◆ **Task**
Filter the listing below, keeping only the lines that contain the string "pixels", and copy each of those lines unchanged.

◆ **Source records**
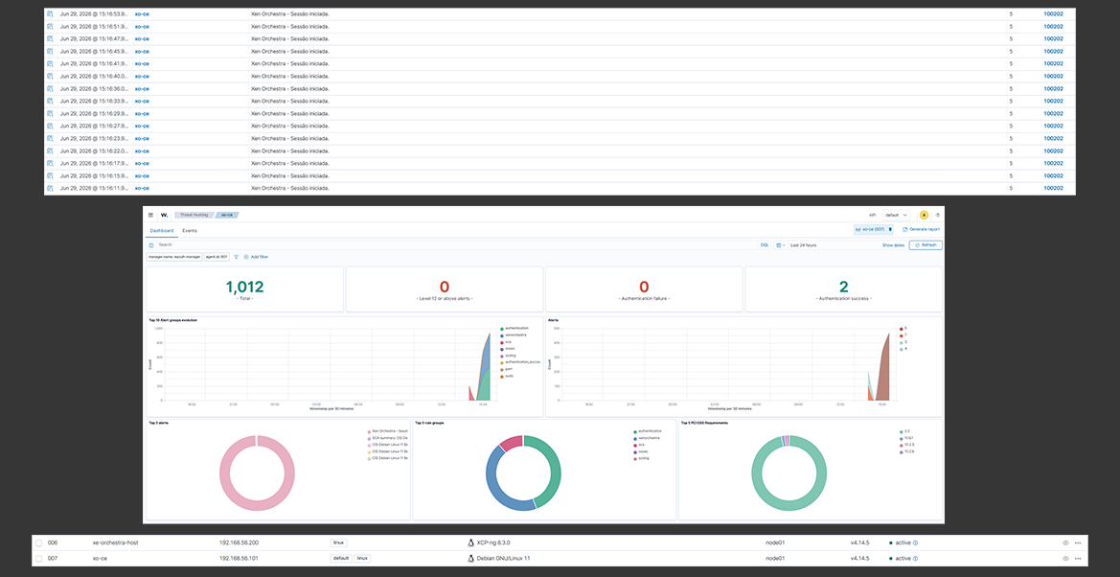Click the Refresh button
Viewport: 1120px width, 577px height.
(926, 245)
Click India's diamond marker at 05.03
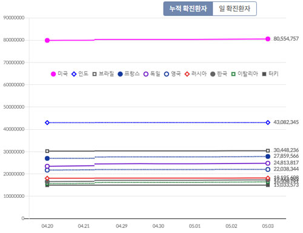Viewport: 303px width, 233px height. [268, 123]

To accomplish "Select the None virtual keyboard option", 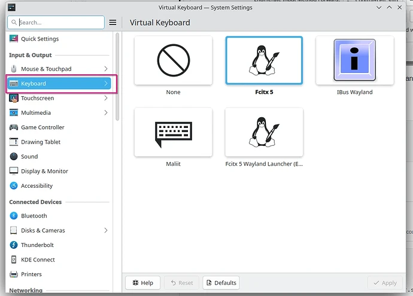I will tap(173, 60).
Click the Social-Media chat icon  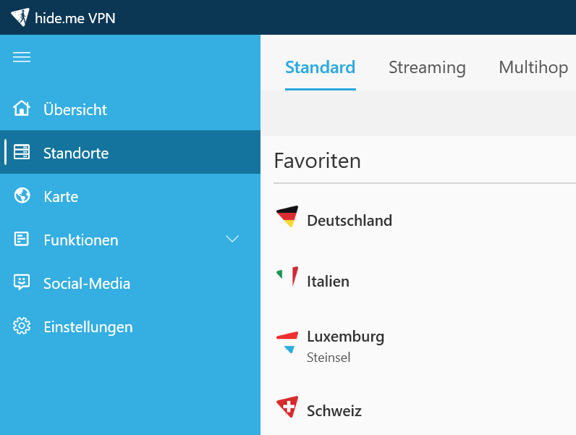pyautogui.click(x=22, y=282)
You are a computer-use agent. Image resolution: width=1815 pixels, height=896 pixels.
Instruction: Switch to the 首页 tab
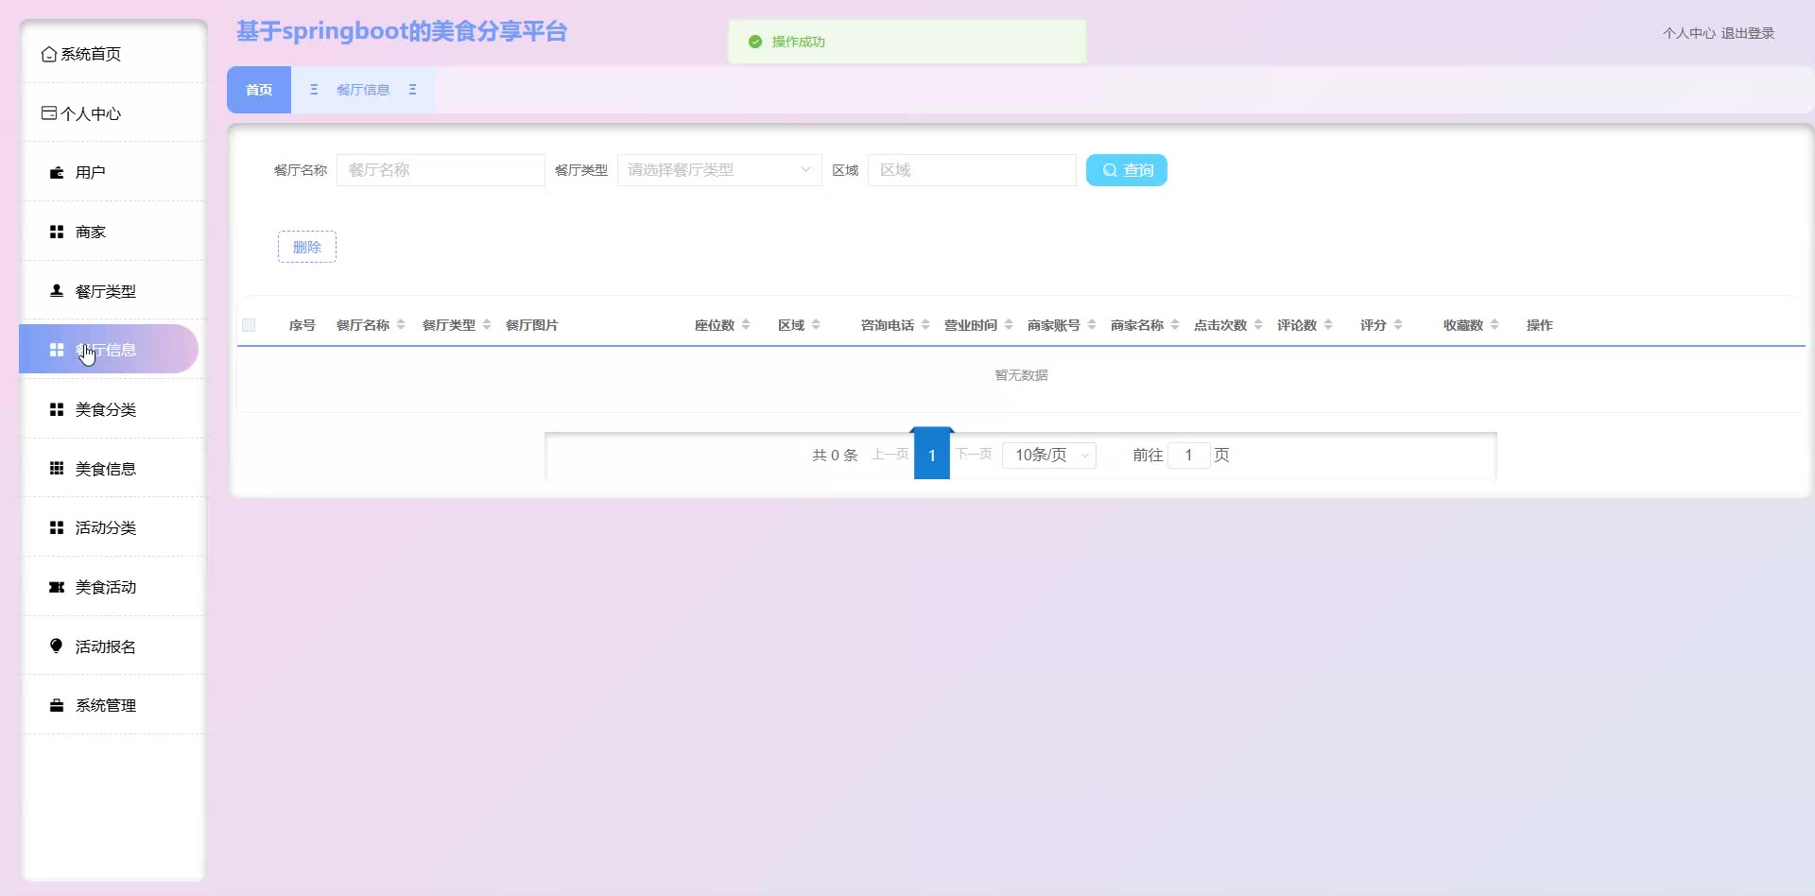pyautogui.click(x=259, y=90)
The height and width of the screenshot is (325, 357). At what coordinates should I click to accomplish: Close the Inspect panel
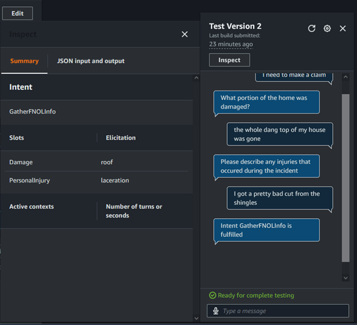pos(185,34)
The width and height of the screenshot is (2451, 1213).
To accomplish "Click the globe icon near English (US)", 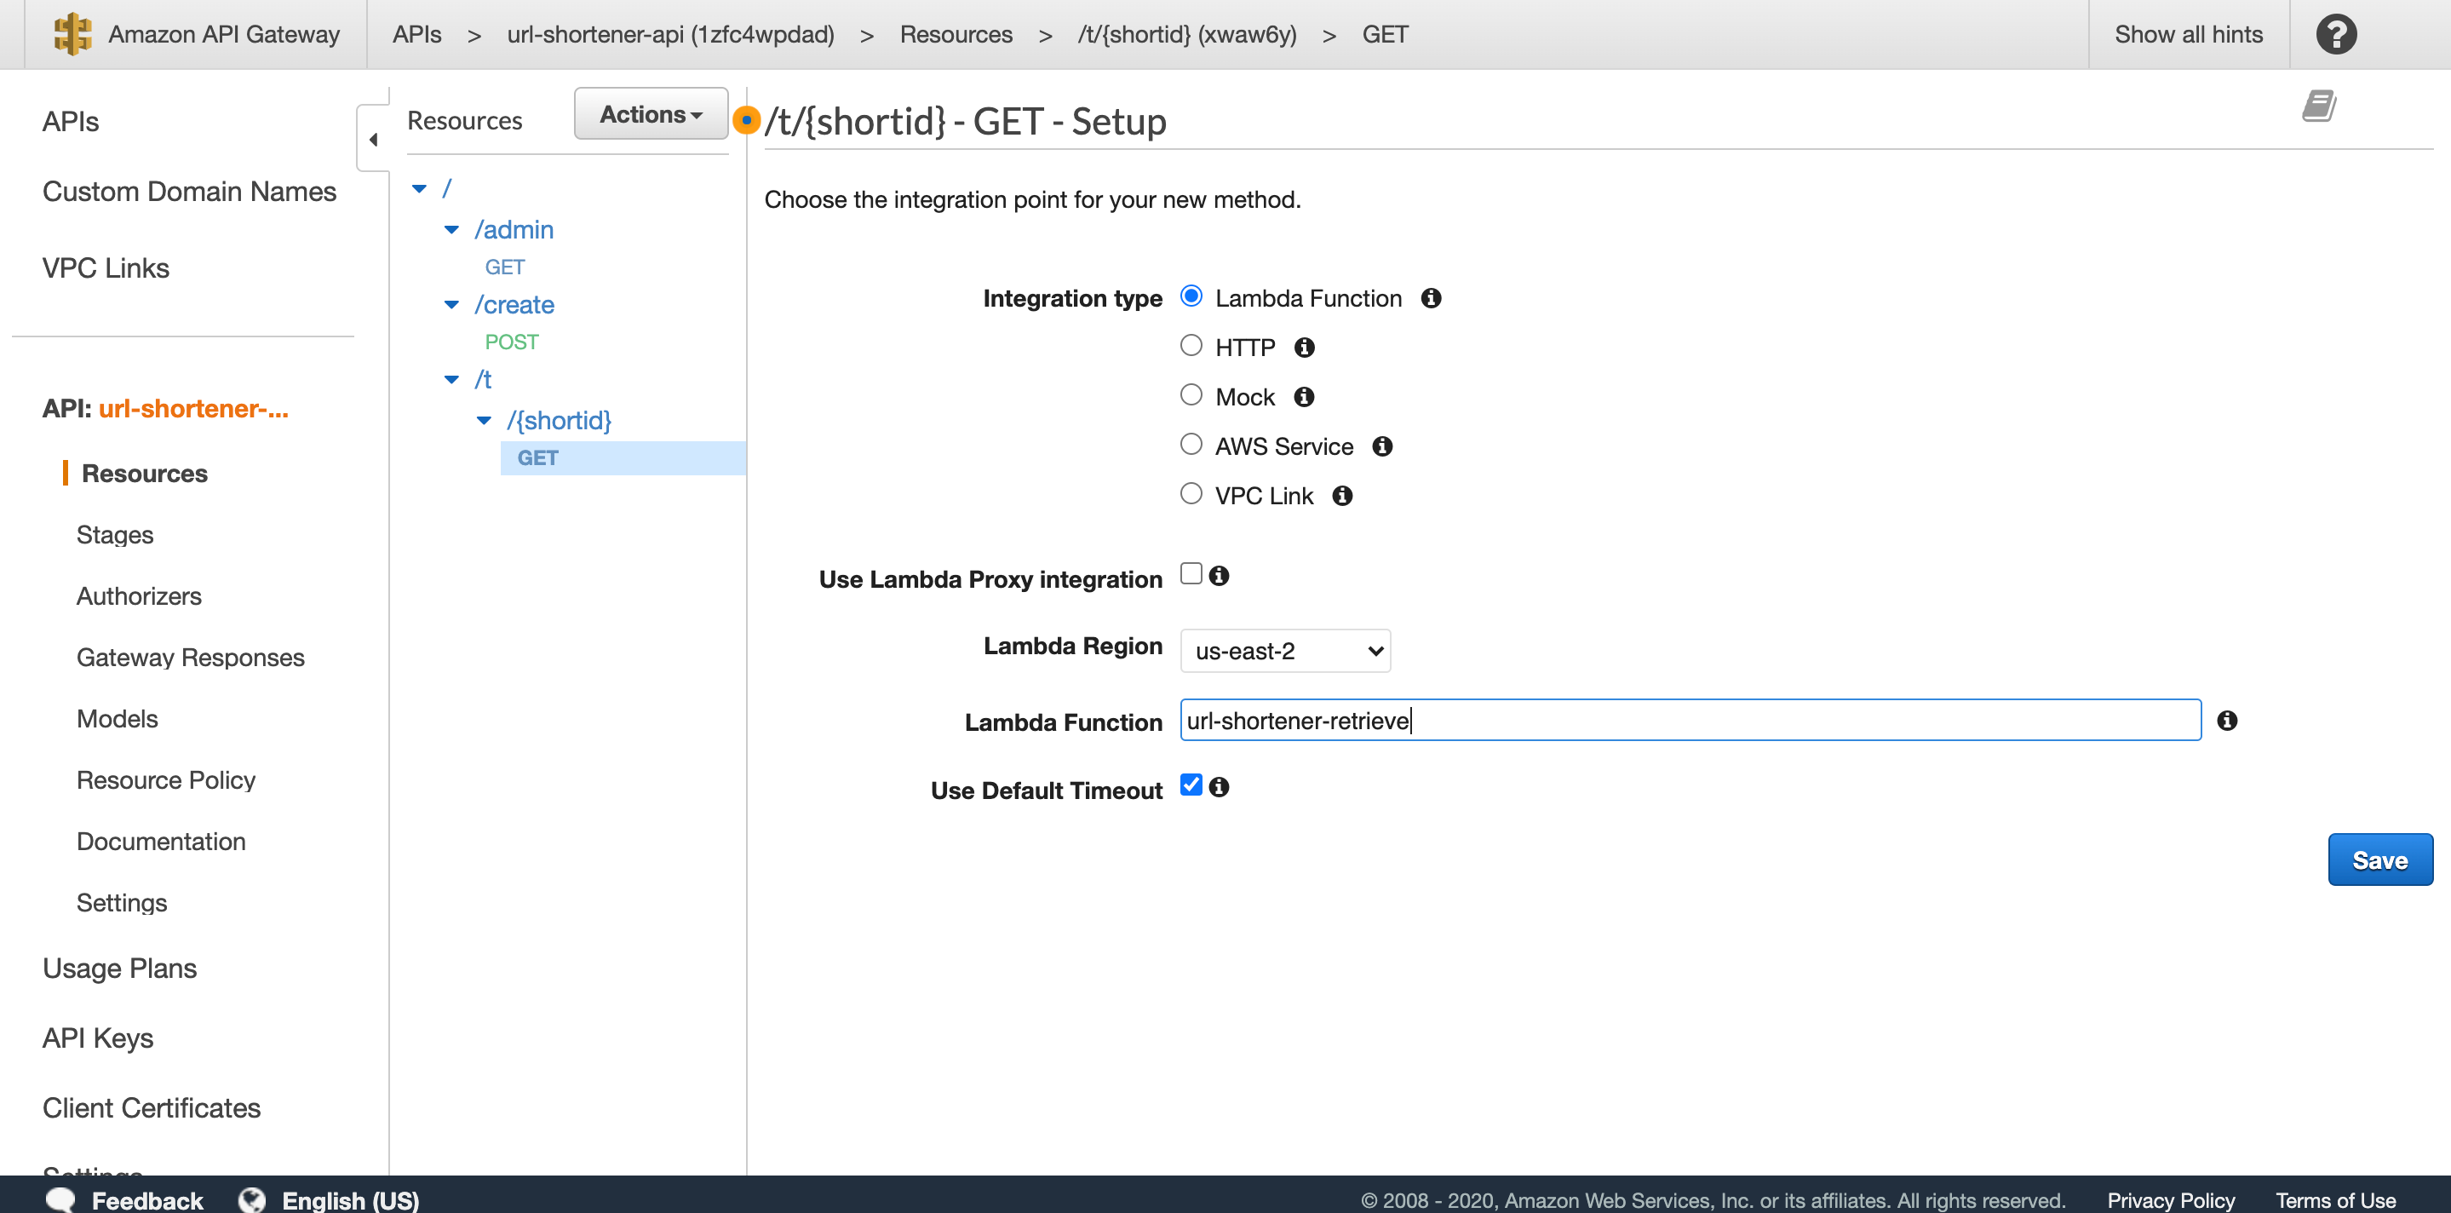I will (252, 1199).
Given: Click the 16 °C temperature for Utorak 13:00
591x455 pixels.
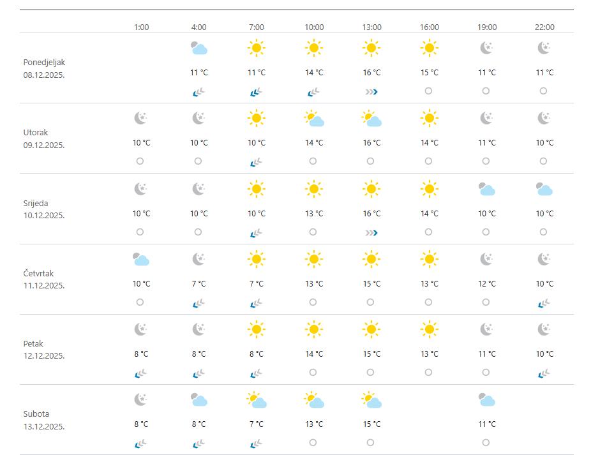Looking at the screenshot, I should (371, 143).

◆ **Answer for this exercise**
You are a computer-use agent. Image resolution: width=1815 pixels, height=896 pixels.
591x455 pixels.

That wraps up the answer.